UCC sells downtown Cleveland office building
The United Church of Christ has a contract to sell the Cleveland building that has been home to its national ministry offices since 1990.
The buyer of the nine-story building at 700 Prospect Ave. is K&D Properties of Willoughby, Ohio. The sale is expected to close on May 31, 2022. A purchase price cannot be disclosed until the deal is final.
“As we look to position our organization for future success, we seek to invest more resources in mission and personnel and fewer resources in property,” said UCC General Minister and President John Dorhauer. “700 Prospect has been a very good asset for us for over 30 years, but new technologies allow us to work differently in less space – lowering both our expenses and our carbon footprint. This has been a long journey, and we are anxious to move into a new space that will better equip us for 21st century success.”
He said proceeds from the sale will be added to the national setting’s unrestricted endowment funds to help fund the mission of the United Church of Christ.
UCC-owned since 1989
The church said a formal goodbye to the building – and its Amistad Chapel – in a special live webcast from there on March 13. The UCC purchased the building from the Ohio Bell Telephone company in 1989 for $5.2 million.
The chapel, an architectural gem completed in 2000, was the capstone of “Church House” complex the church developed on the property, starting in the late 1990s. That included an eight-story hotel facing Huron Road, a creative “Meeting House” room and a courtyard between the two buildings. The church sold those in 2019 for $7.5 million.
The church had listed the 700 Prospect Avenue building for sale in August 2020 for an asking price of $7 million.
K&D is expected to build residential apartments in the 700 Prospect Avenue building. The local developer has previously turned other downtown Cleveland commercial spaces into residential and mixed-use facilities. The company created housing in other historic and newer buildings such as the Terminal Tower, the Halle Building, the Leader Building, the East Ohio Gas Building, the Hanna Annex, Reserve Square, and the former William Taylor & Son Department Store building.
Move ‘serving the mission’
The church signed a 15-year lease in September 2021 to move its offices to the former AECOM building at 1300 E. 9th Street, also in downtown Cleveland. A build-out is underway on the 11th floor there. Church officers currently estimate a June move-in date for staff. Some church-related ministries will also occupy space on a lower level and the 16th floor of that building.
As Dorhauer noted in a fall webinar discussing the move, the decision was made with good stewardship of mission dollars in mind.
The church’s national staff and governance structure have both “grown considerably smaller through the years,” he noted. The building has been largely vacant – save for a minimal crew – since March 2020, when the church closed it due to the worldwide COVID-19 outbreak. Now many staff will continue to work entirely remotely, or in a “hybrid” pattern: partly from the office, partly from home.
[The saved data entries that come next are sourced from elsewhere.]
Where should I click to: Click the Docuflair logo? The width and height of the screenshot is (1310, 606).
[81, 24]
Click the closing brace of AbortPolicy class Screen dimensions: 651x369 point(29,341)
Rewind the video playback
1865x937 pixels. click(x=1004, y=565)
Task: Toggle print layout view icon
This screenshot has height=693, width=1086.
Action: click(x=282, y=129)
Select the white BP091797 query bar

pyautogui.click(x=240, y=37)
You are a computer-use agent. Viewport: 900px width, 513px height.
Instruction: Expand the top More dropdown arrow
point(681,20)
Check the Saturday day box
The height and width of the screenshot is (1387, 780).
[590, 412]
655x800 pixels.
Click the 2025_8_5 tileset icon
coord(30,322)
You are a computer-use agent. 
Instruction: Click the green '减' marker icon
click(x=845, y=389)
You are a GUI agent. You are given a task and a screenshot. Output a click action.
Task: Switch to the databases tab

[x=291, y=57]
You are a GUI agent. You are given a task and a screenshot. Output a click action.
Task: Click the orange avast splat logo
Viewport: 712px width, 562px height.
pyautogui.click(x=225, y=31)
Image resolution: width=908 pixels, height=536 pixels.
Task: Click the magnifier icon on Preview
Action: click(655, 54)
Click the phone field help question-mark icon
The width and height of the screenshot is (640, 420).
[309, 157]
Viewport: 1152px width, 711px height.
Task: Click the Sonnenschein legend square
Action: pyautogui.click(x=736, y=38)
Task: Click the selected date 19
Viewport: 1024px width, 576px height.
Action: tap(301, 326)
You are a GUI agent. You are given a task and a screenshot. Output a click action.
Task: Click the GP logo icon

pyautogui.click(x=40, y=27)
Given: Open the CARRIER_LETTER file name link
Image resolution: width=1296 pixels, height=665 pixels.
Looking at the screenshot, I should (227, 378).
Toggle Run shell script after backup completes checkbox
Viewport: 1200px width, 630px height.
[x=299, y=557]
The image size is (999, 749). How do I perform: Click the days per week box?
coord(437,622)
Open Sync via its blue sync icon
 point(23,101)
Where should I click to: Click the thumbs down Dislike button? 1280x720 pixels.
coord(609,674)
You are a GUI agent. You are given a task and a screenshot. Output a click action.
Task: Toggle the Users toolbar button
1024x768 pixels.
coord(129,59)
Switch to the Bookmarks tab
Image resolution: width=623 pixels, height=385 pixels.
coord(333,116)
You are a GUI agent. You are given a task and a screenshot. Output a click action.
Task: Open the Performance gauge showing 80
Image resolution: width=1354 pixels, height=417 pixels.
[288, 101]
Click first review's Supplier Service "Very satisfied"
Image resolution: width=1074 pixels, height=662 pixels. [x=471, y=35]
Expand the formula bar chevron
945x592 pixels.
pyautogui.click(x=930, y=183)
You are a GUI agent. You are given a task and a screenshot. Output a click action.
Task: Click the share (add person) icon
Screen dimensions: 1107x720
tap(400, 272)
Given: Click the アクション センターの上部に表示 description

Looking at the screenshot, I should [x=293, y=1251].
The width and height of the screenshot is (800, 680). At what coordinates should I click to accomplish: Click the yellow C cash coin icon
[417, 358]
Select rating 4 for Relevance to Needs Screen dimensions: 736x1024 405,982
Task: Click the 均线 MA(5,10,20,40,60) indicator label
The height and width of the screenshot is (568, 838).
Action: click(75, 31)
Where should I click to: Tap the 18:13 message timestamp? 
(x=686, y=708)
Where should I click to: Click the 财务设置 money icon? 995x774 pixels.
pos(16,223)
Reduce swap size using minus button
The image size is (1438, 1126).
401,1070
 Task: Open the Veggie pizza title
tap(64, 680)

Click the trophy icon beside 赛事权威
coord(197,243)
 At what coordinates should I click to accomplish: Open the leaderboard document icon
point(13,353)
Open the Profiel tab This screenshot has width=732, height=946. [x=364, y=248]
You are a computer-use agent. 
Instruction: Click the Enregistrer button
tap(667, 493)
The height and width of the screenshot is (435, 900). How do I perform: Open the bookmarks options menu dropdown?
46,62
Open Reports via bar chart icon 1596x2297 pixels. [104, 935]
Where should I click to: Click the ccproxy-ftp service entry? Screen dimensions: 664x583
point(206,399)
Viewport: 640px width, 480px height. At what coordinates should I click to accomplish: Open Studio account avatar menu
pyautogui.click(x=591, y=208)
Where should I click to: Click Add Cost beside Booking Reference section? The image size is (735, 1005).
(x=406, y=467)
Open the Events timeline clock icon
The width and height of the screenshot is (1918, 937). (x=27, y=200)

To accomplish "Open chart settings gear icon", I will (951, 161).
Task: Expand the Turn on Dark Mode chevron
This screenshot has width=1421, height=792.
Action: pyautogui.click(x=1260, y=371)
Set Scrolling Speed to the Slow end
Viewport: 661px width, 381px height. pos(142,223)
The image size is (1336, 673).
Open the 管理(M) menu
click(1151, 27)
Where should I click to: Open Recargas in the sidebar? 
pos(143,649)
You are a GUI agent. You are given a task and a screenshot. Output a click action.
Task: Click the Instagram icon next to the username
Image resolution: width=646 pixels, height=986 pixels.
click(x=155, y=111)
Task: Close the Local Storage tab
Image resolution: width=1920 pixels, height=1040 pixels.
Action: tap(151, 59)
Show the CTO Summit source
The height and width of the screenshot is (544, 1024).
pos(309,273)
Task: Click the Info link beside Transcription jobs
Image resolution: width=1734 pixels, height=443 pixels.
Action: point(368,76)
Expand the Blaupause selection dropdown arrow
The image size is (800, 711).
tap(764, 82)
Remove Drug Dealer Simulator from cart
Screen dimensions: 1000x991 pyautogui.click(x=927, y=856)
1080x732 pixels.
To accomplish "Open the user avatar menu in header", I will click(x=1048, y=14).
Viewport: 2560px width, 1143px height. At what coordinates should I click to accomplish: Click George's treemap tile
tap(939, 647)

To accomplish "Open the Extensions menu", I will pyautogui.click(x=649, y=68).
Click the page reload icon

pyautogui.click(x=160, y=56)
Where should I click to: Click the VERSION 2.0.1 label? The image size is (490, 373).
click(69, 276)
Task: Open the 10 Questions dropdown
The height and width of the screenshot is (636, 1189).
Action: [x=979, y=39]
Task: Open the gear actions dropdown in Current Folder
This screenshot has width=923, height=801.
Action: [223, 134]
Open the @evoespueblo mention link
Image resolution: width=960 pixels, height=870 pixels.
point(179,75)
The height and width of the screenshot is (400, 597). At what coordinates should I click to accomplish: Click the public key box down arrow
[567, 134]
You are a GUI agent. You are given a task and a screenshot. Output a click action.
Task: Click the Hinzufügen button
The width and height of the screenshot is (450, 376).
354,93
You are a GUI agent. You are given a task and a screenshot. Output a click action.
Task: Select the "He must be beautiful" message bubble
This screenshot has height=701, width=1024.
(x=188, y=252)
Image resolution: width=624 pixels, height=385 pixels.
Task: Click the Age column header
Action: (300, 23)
All of this has contributed to a reduced need for office space, Dorhauer said.
“The real message here is focus on your mission, and make sure, as good stewards, that every resource you have is currently serving the mission,” he said in the September “Ministry on the Move” webinar. “And if it’s not, find a way to repurpose it for the sake of the mission. That’s what this has been about.”
UCC News Director Connie Larkman contributed to this article.